Why The Top End Plays By Different Rules – Inside Prestige Property Valuations
Newsletter
Author: Gabriel Carreno with Fiona Castle, Simon Pascoe, Brendan Watson and Ryan Sargant
Across many parts of Australia, the prestige property market continues to demonstrate a level of resilience despite global and domestic economic uncertainty. This is largely driven by high net‑worth buyers prioritising asset security, lifestyle quality and long‑term capital preservation. Performance at the top end is further underpinned by scarcity of trophy homes, which are typically tightly held and only brought to market following major lifestyle shifts or deliberate portfolio rebalancing.
While local buyers remain the cornerstone of this segment, a softer Australian dollar and the country’s reputation as a stable, transparent and secure investment destination are driving renewed interest from offshore purchasers, including buyers from China, Singapore, the UK, the UAE, and the United States.
Melbourne
Melbourne’s prestige residential market is also proving highly resilient, with record-breaking sales being achieved at the top end of the market.
Toorak’s tightly held mansions remain highly sought after, with "Coonac property reportedly sold in 2025 for a $100-million plus deal. Other suburbs regularly seeing $10–30 m plus sales include Brighton, Armadale and Malvern East, and the inner east private-school hubs of Kew, Hawthorn and Camberwell.

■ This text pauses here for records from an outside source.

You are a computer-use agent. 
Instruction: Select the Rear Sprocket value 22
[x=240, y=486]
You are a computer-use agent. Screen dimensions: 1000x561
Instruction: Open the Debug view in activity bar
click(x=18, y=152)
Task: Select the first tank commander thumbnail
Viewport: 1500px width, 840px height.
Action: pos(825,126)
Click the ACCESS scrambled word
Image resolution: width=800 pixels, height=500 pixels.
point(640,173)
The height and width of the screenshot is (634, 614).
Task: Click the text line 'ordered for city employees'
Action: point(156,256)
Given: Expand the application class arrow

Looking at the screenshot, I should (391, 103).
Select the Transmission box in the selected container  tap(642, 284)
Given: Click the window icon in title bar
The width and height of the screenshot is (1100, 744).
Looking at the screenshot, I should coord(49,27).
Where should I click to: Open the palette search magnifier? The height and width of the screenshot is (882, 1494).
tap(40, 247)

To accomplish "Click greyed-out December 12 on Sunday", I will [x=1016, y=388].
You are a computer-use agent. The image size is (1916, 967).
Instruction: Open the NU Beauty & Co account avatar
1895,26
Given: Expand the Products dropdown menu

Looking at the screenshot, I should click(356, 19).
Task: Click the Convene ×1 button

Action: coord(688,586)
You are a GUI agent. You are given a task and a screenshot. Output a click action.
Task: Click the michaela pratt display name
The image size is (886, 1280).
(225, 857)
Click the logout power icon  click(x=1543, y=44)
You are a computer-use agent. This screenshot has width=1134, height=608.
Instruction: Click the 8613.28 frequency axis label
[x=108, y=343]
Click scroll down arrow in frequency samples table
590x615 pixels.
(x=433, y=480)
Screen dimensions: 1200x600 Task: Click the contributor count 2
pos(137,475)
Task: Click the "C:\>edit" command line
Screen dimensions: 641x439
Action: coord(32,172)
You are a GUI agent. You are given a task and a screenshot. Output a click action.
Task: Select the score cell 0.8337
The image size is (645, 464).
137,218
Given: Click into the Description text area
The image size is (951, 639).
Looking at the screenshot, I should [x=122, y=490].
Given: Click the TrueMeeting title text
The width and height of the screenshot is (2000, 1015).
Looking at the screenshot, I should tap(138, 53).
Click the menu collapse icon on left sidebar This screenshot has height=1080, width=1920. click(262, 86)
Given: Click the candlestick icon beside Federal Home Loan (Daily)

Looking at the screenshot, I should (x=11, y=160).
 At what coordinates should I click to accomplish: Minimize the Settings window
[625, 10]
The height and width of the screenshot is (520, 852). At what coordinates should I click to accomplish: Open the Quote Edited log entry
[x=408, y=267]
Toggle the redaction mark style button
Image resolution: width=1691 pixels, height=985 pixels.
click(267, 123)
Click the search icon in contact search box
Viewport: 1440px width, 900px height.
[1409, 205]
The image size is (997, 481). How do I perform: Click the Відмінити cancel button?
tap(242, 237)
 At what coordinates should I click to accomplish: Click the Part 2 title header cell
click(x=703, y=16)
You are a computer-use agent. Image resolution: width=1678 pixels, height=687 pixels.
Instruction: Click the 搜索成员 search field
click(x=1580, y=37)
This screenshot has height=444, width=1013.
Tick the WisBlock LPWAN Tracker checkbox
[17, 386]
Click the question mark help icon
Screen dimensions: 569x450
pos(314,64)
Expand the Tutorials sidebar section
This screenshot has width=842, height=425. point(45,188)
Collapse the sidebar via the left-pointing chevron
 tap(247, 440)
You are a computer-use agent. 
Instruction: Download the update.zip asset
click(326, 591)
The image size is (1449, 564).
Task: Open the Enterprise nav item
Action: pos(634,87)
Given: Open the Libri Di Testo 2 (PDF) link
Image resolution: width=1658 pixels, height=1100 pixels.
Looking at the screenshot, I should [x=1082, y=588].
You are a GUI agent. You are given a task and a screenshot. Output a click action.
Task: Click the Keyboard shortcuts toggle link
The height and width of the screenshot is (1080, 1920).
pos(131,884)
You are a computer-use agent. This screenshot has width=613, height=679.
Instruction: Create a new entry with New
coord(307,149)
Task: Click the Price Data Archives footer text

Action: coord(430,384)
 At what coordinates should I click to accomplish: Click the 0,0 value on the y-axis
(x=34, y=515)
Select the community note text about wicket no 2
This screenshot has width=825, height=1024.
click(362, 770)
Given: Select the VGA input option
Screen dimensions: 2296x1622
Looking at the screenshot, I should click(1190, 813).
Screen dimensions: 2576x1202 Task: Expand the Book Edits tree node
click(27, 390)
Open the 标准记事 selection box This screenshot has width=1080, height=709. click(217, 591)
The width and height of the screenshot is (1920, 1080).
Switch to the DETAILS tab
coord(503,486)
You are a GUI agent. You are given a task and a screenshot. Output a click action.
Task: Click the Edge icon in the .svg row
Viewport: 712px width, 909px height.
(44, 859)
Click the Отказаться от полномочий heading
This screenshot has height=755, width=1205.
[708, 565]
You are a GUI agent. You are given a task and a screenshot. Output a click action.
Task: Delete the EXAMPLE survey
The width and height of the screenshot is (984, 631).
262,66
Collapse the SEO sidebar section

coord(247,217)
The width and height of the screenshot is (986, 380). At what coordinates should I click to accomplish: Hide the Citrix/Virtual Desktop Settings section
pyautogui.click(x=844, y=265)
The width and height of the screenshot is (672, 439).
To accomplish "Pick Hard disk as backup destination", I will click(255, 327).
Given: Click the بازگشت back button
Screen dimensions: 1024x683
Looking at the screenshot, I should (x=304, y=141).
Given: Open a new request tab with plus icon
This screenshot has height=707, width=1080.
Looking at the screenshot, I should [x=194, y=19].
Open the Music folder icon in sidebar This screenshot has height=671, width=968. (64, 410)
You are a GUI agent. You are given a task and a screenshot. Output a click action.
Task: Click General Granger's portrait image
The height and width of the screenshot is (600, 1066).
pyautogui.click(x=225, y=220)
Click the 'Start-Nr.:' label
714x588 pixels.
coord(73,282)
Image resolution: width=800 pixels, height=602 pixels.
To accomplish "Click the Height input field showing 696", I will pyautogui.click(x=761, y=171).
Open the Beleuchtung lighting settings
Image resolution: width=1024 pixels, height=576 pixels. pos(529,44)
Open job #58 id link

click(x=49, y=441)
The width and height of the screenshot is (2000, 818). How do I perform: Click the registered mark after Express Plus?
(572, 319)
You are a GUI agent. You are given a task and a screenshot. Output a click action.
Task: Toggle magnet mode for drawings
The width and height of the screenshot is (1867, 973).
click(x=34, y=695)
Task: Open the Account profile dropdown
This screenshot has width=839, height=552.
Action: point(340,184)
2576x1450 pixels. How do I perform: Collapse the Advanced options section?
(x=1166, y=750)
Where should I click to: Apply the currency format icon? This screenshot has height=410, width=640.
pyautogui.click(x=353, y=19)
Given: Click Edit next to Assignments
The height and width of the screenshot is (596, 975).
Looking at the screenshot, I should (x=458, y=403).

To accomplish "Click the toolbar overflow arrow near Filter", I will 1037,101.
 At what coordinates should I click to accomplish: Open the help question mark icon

For example, demand has been strong in the Gascoigne Estate in Malvern East, which features treelined streets, large blocks, single dwelling covenants, and expansive homes that combine a heritage feel with contemporary extensions or renovations.
Most of the buyers of Melbourne’s prestige homes are owner-occupiers and represent a mix of locals, people moving from interstate or overseas, and returning ex-pats. These buyers are highly prizing both renovated period homes and architecturally designed properties that are well-appointed, offer easy access to the city, and city or bay views.
Many properties are selling quickly off-market, or through a discreet sales process, through prestige agents. In contrast, demand for prestige rentals, which has been strong for some time, is starting to show signs of easing. Potentially, this reflects a market preference for ownership.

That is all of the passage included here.